His plan was simple. He would send Hancock and the II Corps north of the James, accompanied by Sheridan and the cavalry. They would cross the Appomattox below Petersburg, march north back of Butler's lines, and cross the James by a new pontoon bridge at a place called Deep Bottom, and it would not hurt in the least if Lee saw them going. Presumably, Lee would take troops from the Petersburg lines to meet this threat. If Hancock and Sheridan could actually break the lines in front of Richmond, that of course would be all to the good. If they could not it would probably be because Lee had reduced strength in front of Petersburg in order to hold in front of Richmond. In that case Burnside's chance of success would be just so much better.1
So Grant planned and so it was ordered, and on the evening of July 26 the II Corps took the road north. The column got to the Appomattox bridge around midnight, and a newspaper correspondent on the north side of the river watched, fascinated, as the line of march wound past a huge bonfire which had been lit to show the way. The men came up out of the dark, passed through the pool of wavering fight, and moved on into more darkness, marching steadily for the James River crossing, silent enough except when some brigade staff rode by with a jingling of scabbards and other equipment. Batteries rolled by now and then, firelight gleaming off the polished guns, and the reporter sat and watched fo
r two hours, bemused by "that flow of men, like a river, passing, still passing, but never passed." 2
Early on the morning of July 27 the corps crossed the James. Butler had laid two pontoon bridges at Deep Bottom somewhat earlier, and he had a detachment on the north bank to hold the bridgehead, and Sheridan took his cavalry over to strike the Charles City Road to Richmond, while the infantry fanned out along the banks of a little stream called Bailey's Creek. There was skirmishing all day long in the underbrush and forsaken fields by this brook, the Rebels apparently present in some strength with more coming up.

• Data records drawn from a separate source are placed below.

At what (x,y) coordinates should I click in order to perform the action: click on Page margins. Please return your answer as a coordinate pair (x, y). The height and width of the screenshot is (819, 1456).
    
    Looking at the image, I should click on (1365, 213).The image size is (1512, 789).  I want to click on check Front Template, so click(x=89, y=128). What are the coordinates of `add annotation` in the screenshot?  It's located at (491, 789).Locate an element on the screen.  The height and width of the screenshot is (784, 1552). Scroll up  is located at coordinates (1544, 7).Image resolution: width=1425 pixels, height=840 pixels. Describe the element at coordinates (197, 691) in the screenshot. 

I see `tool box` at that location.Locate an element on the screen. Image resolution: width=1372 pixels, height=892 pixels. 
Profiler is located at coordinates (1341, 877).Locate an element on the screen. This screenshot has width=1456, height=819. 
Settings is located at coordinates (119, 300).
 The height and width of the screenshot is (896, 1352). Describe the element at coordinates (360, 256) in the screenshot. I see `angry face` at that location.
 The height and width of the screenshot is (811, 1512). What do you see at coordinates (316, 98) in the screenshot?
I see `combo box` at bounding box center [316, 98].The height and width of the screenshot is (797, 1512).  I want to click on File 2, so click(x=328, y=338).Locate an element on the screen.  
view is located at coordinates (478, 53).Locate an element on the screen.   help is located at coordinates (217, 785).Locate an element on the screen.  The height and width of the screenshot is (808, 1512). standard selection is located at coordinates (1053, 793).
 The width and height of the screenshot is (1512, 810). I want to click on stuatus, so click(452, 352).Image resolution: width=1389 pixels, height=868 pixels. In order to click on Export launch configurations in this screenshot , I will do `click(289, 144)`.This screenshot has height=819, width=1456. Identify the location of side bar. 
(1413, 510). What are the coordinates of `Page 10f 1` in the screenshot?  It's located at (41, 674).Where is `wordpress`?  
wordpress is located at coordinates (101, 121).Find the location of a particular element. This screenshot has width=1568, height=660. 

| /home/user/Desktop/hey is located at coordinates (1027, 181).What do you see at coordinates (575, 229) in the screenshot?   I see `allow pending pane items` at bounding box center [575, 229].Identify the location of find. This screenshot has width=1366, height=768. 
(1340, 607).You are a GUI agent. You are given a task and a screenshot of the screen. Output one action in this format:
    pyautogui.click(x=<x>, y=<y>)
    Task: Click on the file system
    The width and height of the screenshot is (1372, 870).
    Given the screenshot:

Back in front of Petersburg, Pleasants's men were carrying the kegs of powder down the long tunnel, each man stooping low under the ceiling and hugging the 25-pound keg against his belly. Over their heads the Confederates had stopped hunting for the rumored Yankee mine—partly, it seems, because Lee's engineers felt just the way Meade's felt: no soldiers could burrow 500 feet under a hill. A correspondent for the London Times who was visiting Confederate headquarters at the time helped to confirm this delusion. British army experience, he said, showed that 400 feet was the absolute limit for a tunnel of this kind.3
In any case, Grant's feint worked perfectly. Hancock's infantry and the dismounted cavalry gestured and skirmished and fought along a ridge back of Bailey's Creek and made threatening motions on the Charles City Road, and it looked as if a big attack was coming. One after another, Lee called veteran divisions out of the Petersburg lines, and by the morning of July 29 he had more than half of his army north of the James, leaving only 18,000 infantry to hold the five miles of line in front of Petersburg. More than a third of Hancock's people, meanwhile, had already gone back to Petersburg, and everybody else would go back as soon as the darkness came;4 and Meade was sitting down with Burnside to draw up formal orders for the big attack, which was to begin at 3:30 o'clock the next morning, July 30.